A la lecture de ces témoignages, toujours très émouvants par leur sincérité et leur authenticité, (cf. le récit où que M. Little fait de sa cure avec Winnicott) on ne peut qu’être sensible à ce que ces interventions dans le réel (sensées compenser, réparer un trauma qui, lui, comme on l’a vu, n’a pu se jouer que dans le réel, par définition) viennent à un moment de la cure où l’analyste se trouve à court pour signifier quelque chose sur le plan symbolique. Le geste vient alors occuper la place d’une interprétation manquante.
Le repérage Réel, Symbolique, Imaginaire que nous propose Lacan nous permet alors d’interpréter bien des aspects de ce qui est en jeu dans la description de ces cures de patients États limites et particulièrement dans ce qui nous en est témoigné des manifestations transférentielles et contre transférentielles.
C’est une carence, une défaillance sur le plan symbolique qui, si elle s’origine d’abord des particularités de la structure de ces patients, va trouver, en écho, chez l’analyste, des modalités d’intervention privilégiant le réel ou se rabattant même sur l’imaginaire du corps.
La clinique de ces États limites, en tout état de cause, témoigne chez ces patients, d’une prévalence de l’imaginaire au détriment du symbolique dans sa fonction de constitution et d’appréhension de la réalité. Le fait, pour eux, de ne disposer que de l’imaginaire pour interpréter le réel auquel ils sont parfois confrontés, se traduit bien, cliniquement, par une sensitivité très vive à ce réel pouvant aller jusqu’au déclanchement d’épisodes délirants.

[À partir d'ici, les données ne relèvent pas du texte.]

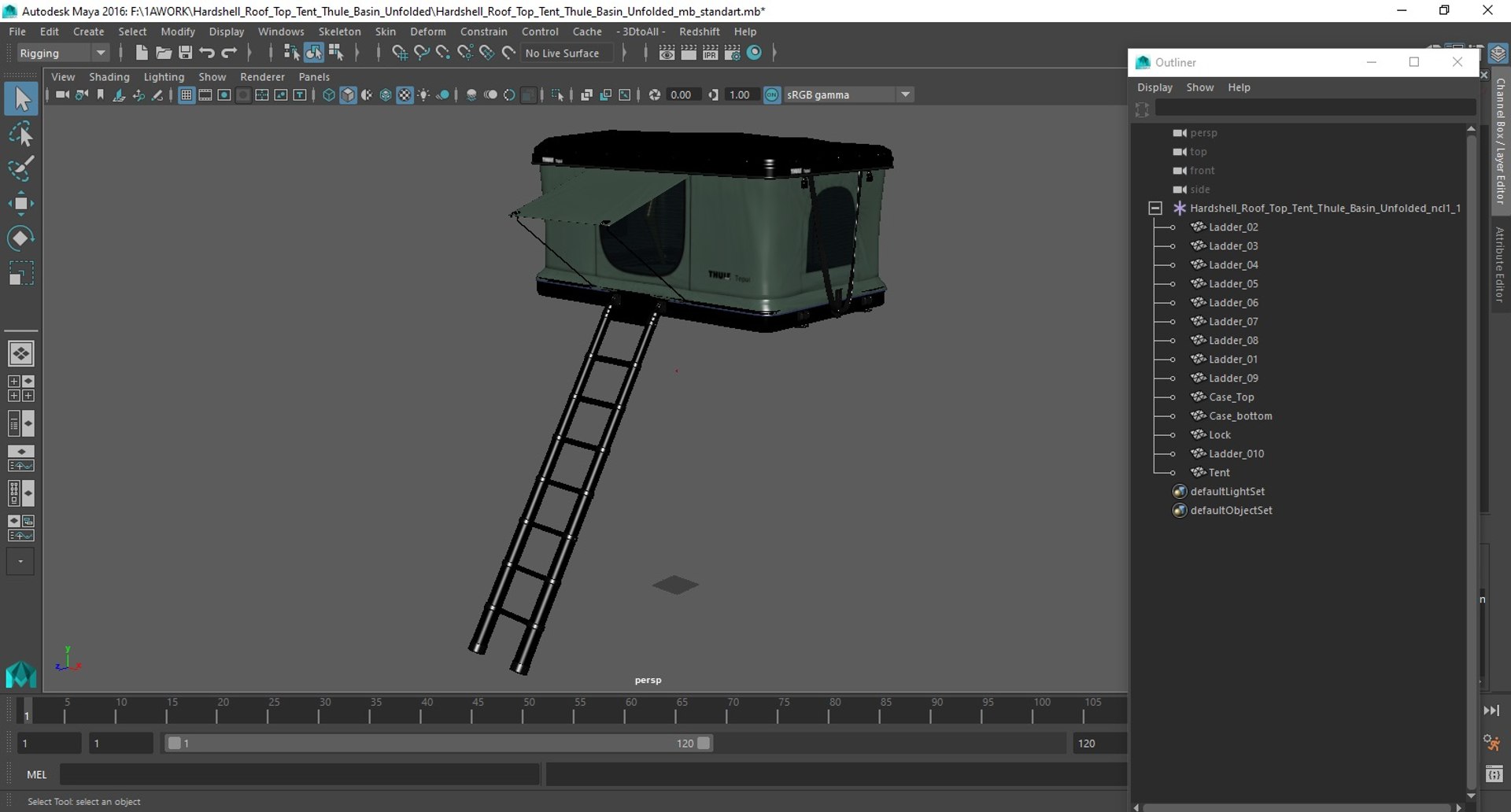Pick the Lasso select tool
1511x812 pixels.
20,135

C’est donc un point faible dans la structure (défaut de nouage du symbolique vis-à-vis du réel et de l’imaginaire ?) qu’il s’agirait ici d’interroger.
Le fait que pour nombre de ces patients la structure du fantasme semble bien en place peut nous faire considérer que l’on n’est pas dans le champ d’une psychose de type schizophrénie, mais la question restera ouverte d’évaluer si l’on a affaire à une structure paranoïaque, perverse ou névrotique.
En tout état de cause, même pour la névrose, ce dont témoignent les travaux actuels (Ch. Melman) c’est que si la fonction du Nom du Père a bien opéré, dans notre société contemporaine, les modalités de défense contre la castration qui en découle, tendent à lever les effets structurants de cette opération qu’est la métaphore paternelle et à produire alors la symptomatologie que l’on voit fleurir dans ces états. Plus ordinairement, ce malaise dans la société actuelle serait à l’origine de ces plaintes, de ces demandes particulières qui sont si caractéristiques de la façon dont se présentent en cure ces patients dits États limites.
Quoi qu’il en soit et pour conclure, nous considèrerons que c’est du manque d’une clinique consistante des psychoses dans le discours psychiatrique contemporain (cf. l’usage généralisé des CIM 10 et DSM V dont l’indigence sur ce plan n’a même pas à être dénoncée puisque ces classifications n’ont, au départ, aucune prétention sur le plan clinique, mais qu’un objectif pragmatique en épidémiologie – très largement reprise ensuite par la pharmacologie) que résulte le développement de cette notion d’État limite de même que de certaines dérives et faiblesses de conceptualisation, toujours agissantes au sein de la théorisation psychanalytique et ce tant depuis l’Ego Psychologie que du développement des théories du Self.